> [Work instructions] Repeat precisely the line in which "Where should I" occurs and all lines that follow it in the entries below. Pictures must be omitted.

> [Source records]
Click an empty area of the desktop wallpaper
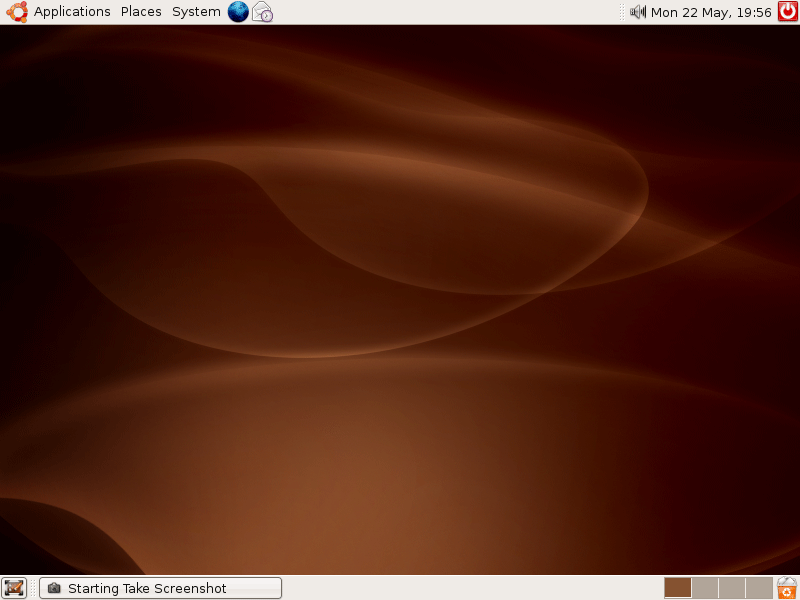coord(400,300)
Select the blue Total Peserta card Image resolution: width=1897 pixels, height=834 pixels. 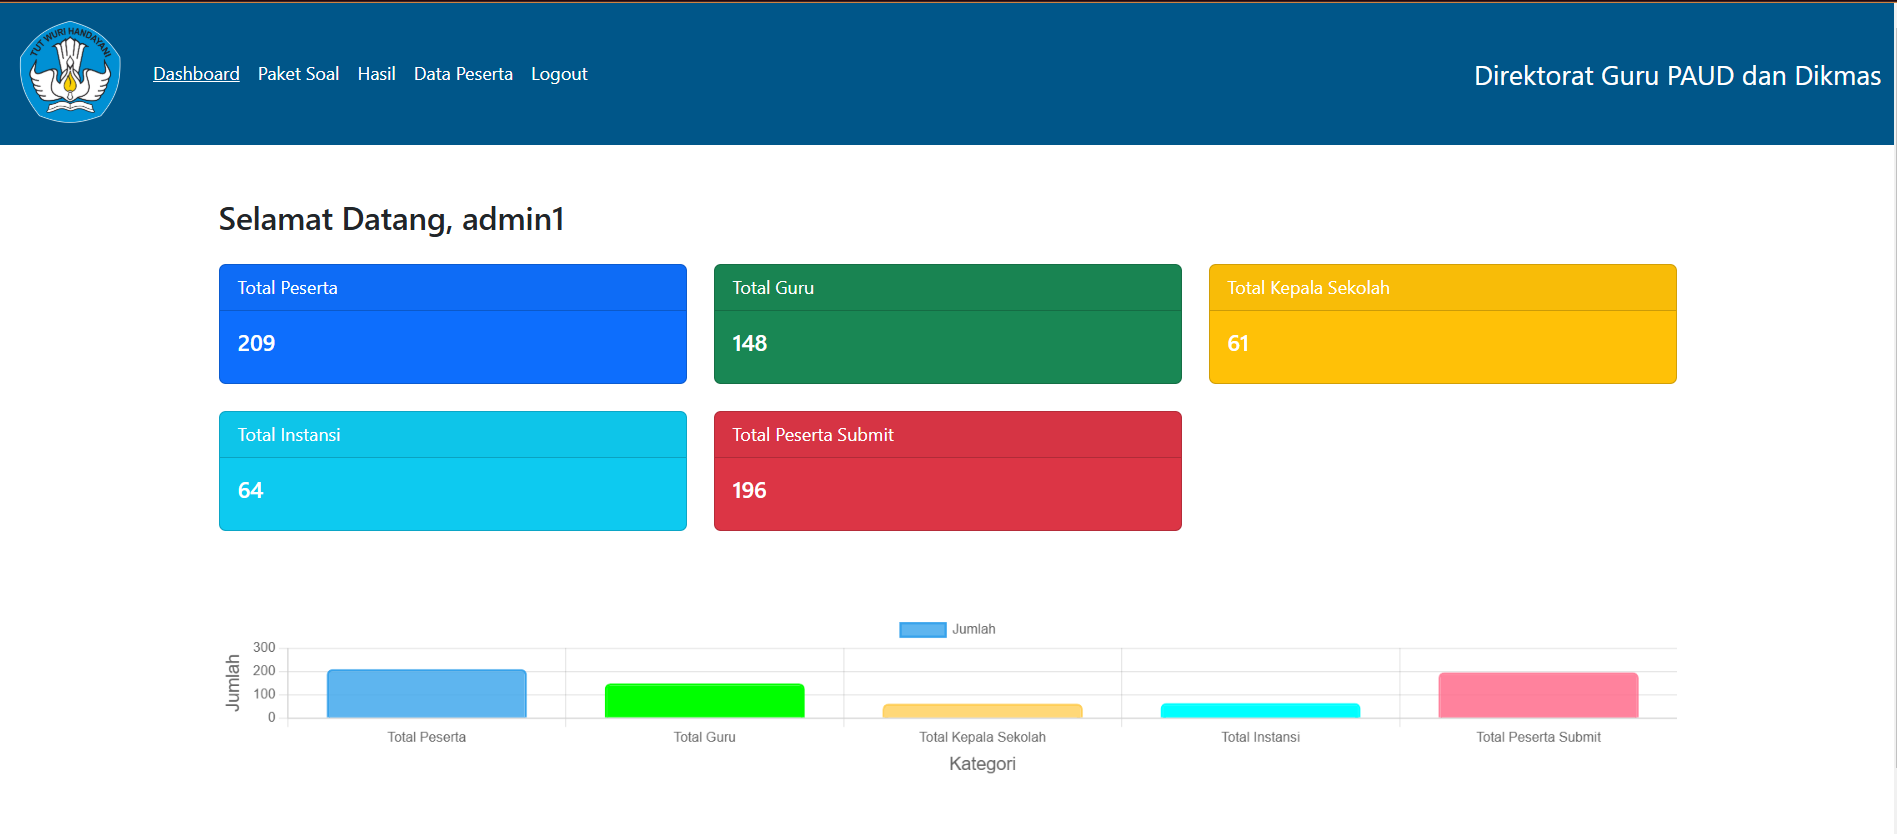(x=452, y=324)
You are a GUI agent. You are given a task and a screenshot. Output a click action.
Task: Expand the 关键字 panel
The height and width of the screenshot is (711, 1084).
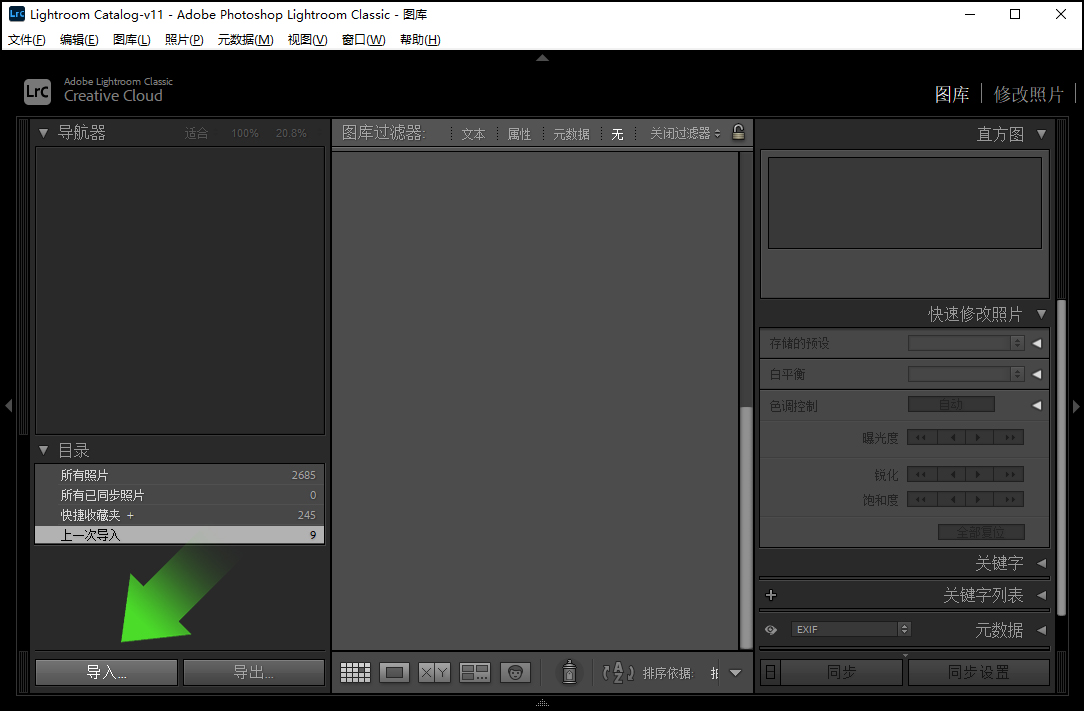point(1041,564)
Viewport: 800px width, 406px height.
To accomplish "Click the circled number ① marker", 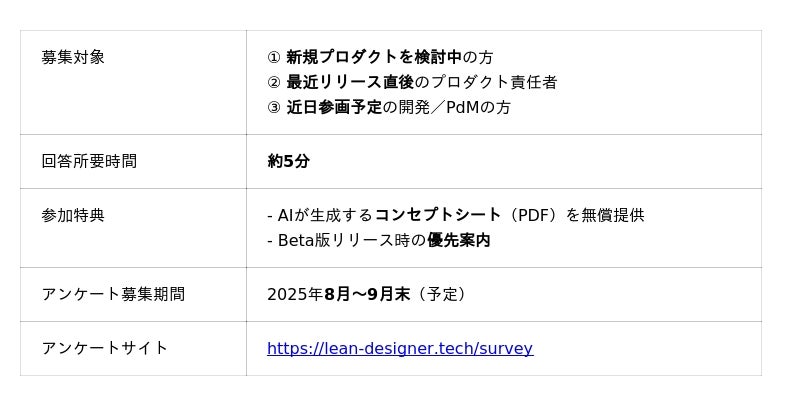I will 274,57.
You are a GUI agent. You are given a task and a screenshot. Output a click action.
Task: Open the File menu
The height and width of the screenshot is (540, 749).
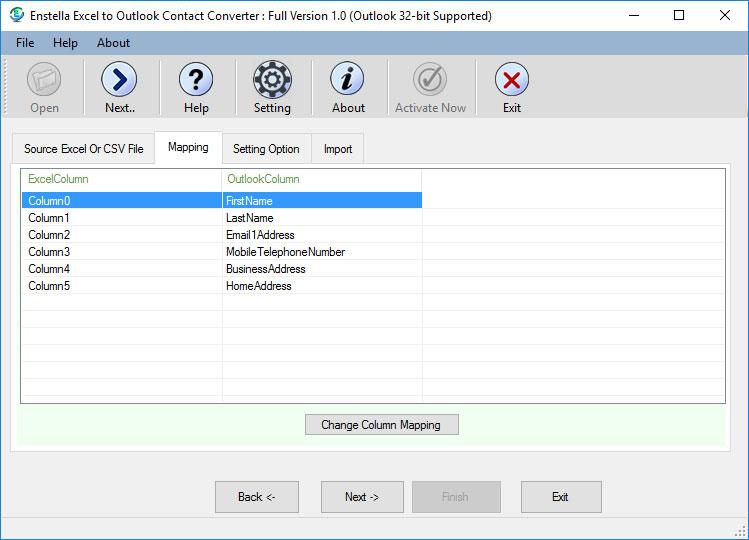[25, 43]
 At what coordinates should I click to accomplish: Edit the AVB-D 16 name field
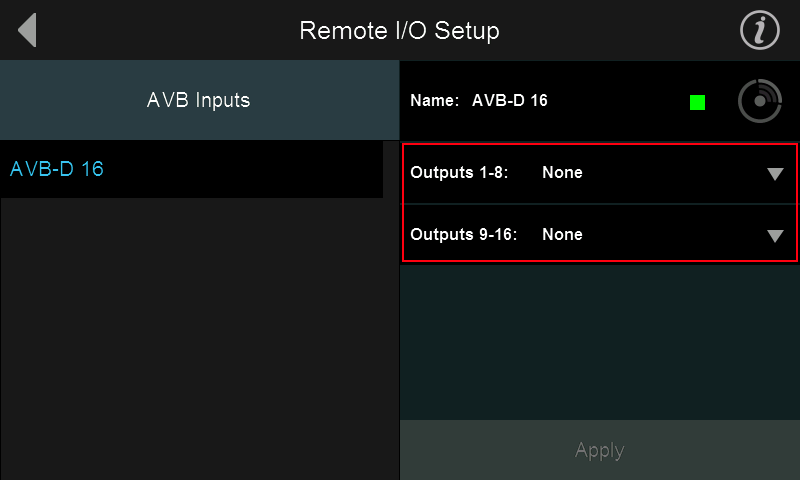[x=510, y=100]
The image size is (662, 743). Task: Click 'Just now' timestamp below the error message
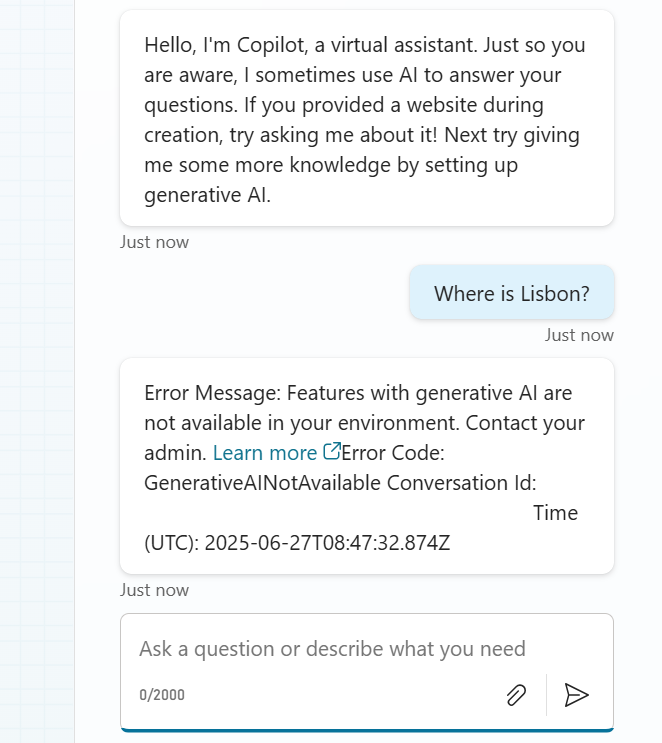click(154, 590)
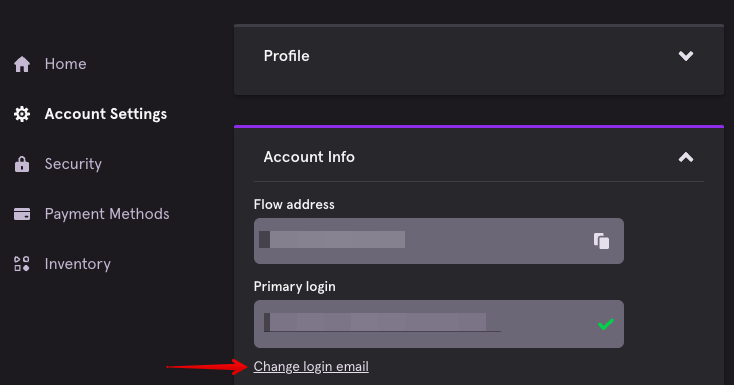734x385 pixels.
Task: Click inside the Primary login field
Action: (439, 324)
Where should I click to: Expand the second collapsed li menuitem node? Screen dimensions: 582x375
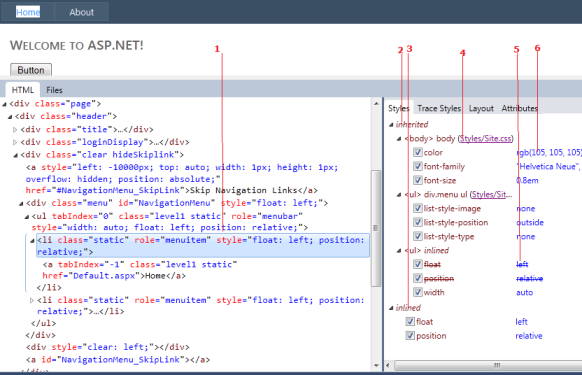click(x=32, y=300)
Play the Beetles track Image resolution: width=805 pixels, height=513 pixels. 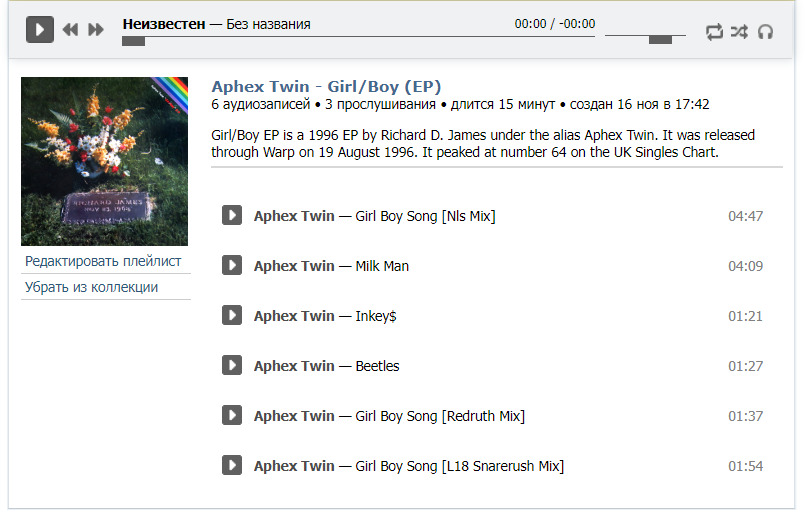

> [Response box]
Where should I click to: Expand the second collapsed li menuitem node? Screen dimensions: 582x375
click(x=32, y=300)
Play the Beetles track Image resolution: width=805 pixels, height=513 pixels. 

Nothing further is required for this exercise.